> _Records shown_:
───
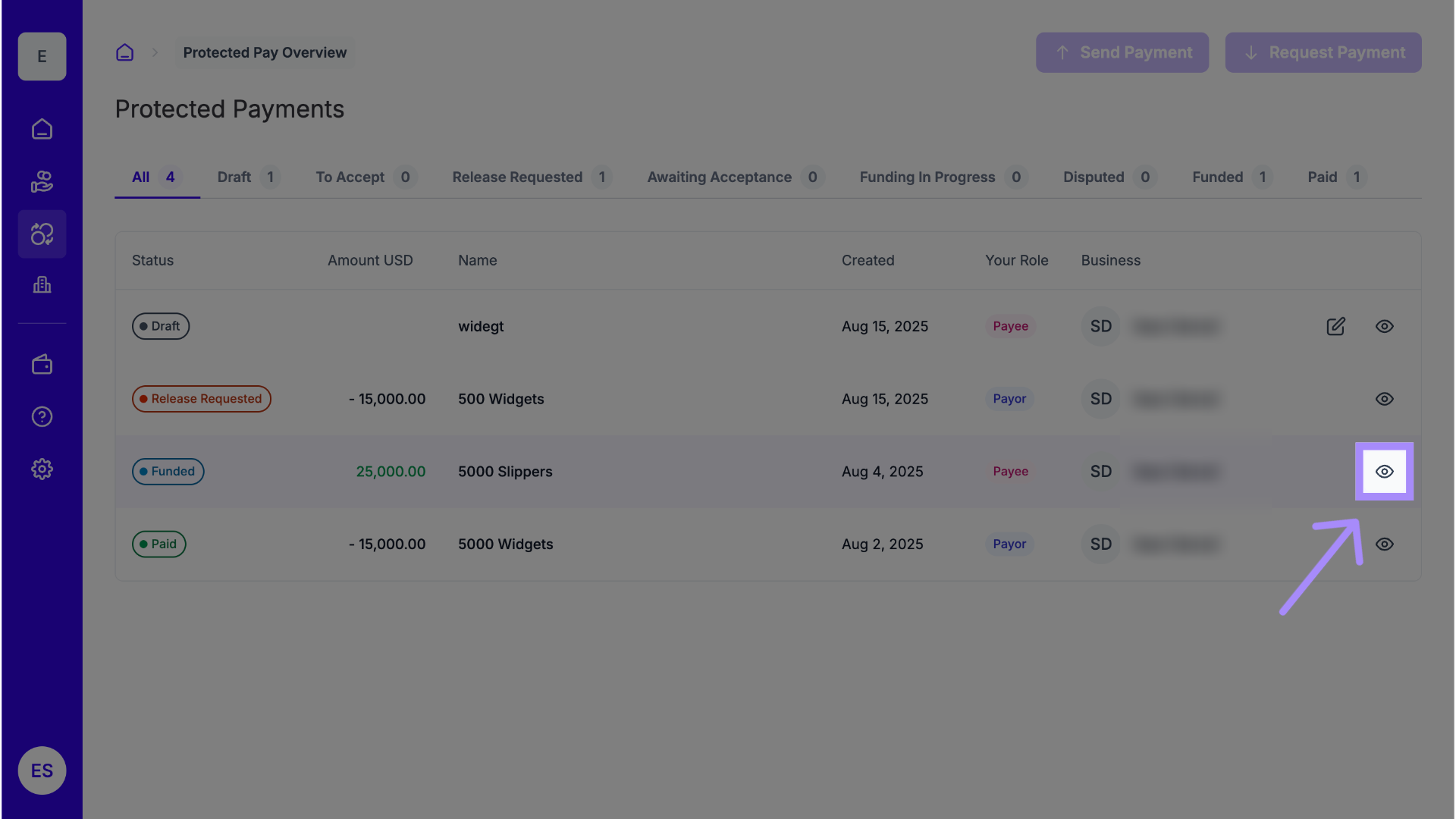Image resolution: width=1456 pixels, height=819 pixels.
Task: Open the settings gear icon
Action: coord(42,469)
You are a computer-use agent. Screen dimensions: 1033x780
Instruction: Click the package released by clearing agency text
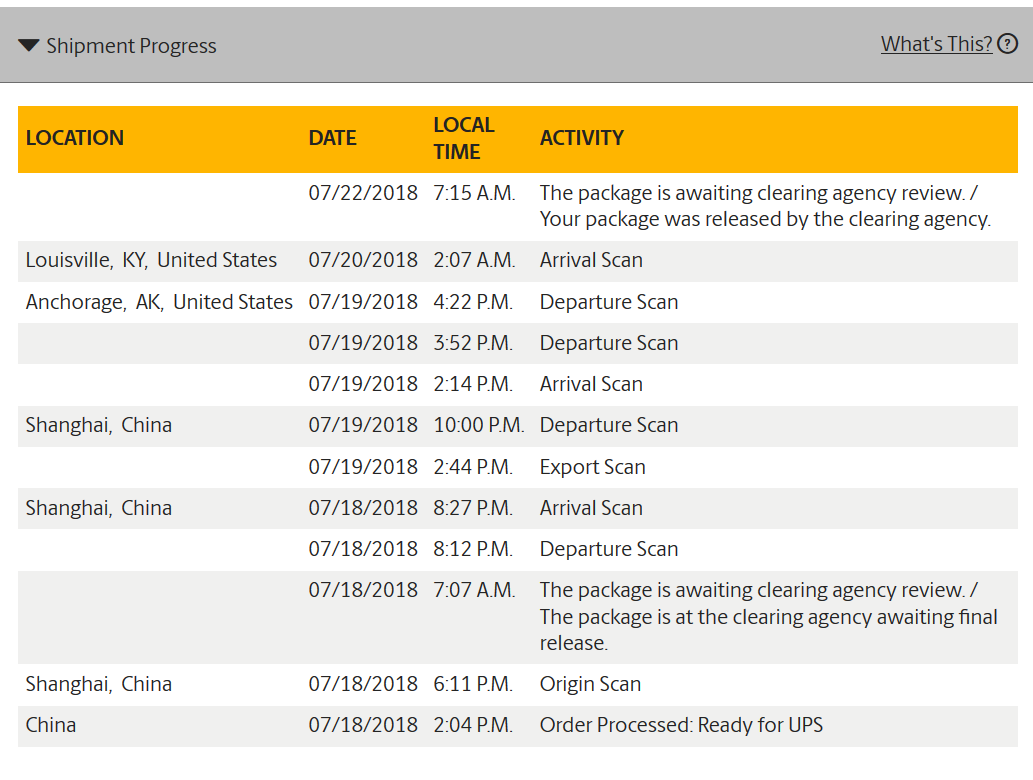(765, 219)
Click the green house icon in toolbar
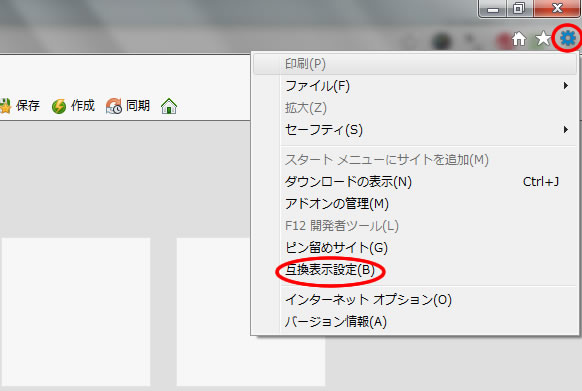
───
> _Work to be completed_: Once the line holding "Instruction: Click the" is found, set it down along with every line after it through the end of the entries, exactly, leaving the pictures out.

> _Completed exercise_:
Instruction: Click the package released by clearing agency text
(765, 219)
Click the green house icon in toolbar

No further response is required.